With a surprisingly long and well-documented history, it is a proven field of medicine. Reconstructive surgery techniques were being used in India by 2000 BC. And the first American plastic surgeon was John Peter Mettauer. In 1827, he performed the first cleft palate operation with instruments that he designed himself.
Then during World War I, Harold Gillies, a New Zealand doctor working in London, developed many of the techniques of modern plastic surgery while caring for soldiers suffering from facial injuries on the battlefield.
Since then, the number of people choosing plastic surgery - either for reconstructive or cosmetic reasons - has grown exponentially. According to some statistics, nearly 11 million people in the U.S. had plastic surgery in 2006, with breast augmentation at the top of the list.
If a plastic surgeon is "board-certified" by the ASPS, it means that doctor has more than six years of surgical training and experience, with at least three years specifically in plastic surgery. Many, like Dr. Tanya Atagi, have more. Do not trust your body, your face, or your overall health and well-being with anything less.

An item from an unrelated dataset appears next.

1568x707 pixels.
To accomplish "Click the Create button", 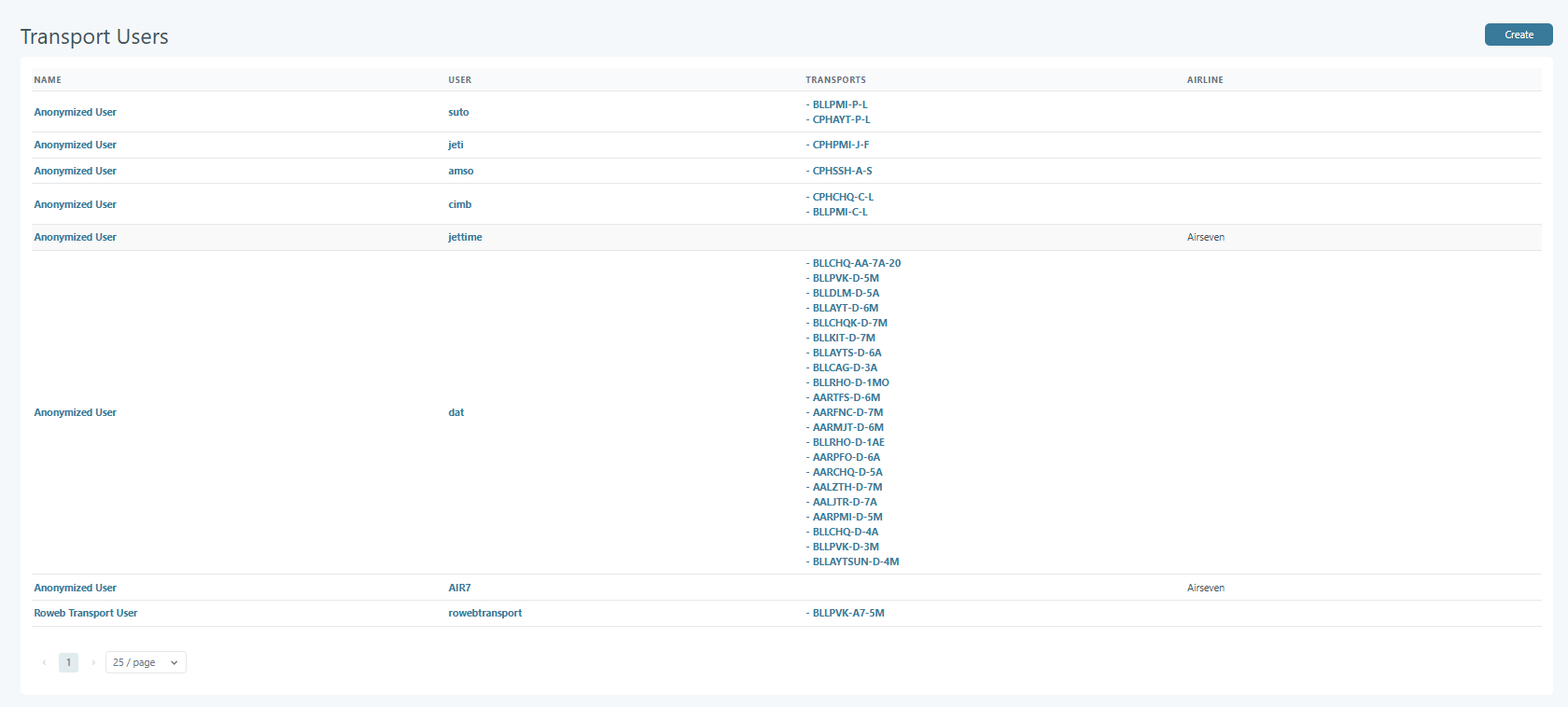I will [x=1518, y=35].
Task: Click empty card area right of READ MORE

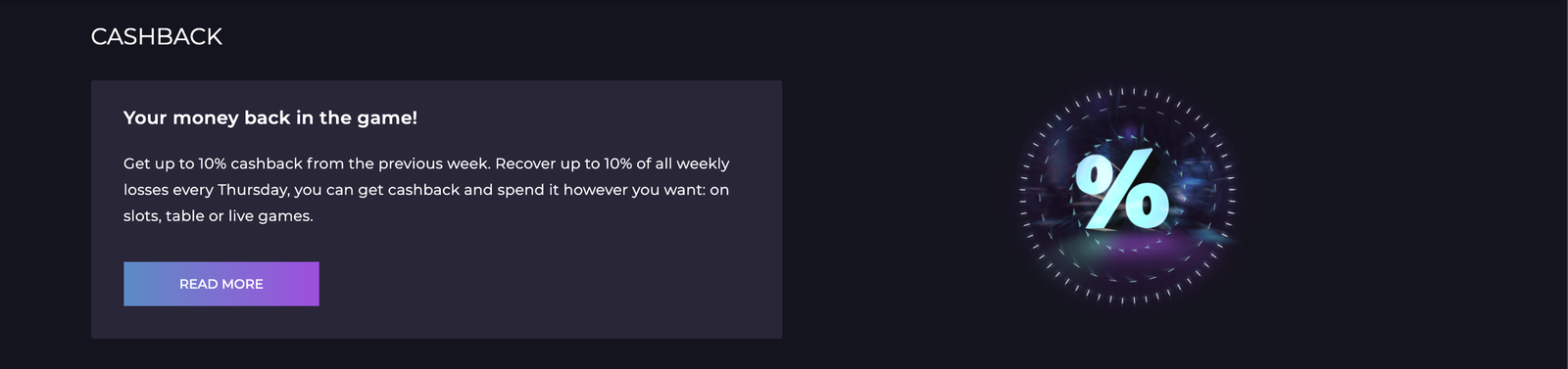Action: pos(549,284)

As defined by the American College of Surgeons, founded in 1913 to raise the standards of surgical education and practice, the letters FACS (Fellow, American College of Surgeons) after a surgeon's name mean that "the surgeon's education and training, professional qualifications, surgical competence, and ethical conduct have passed a rigorous evaluation, and have been found to be consistent with the high standards established and demanded by the College."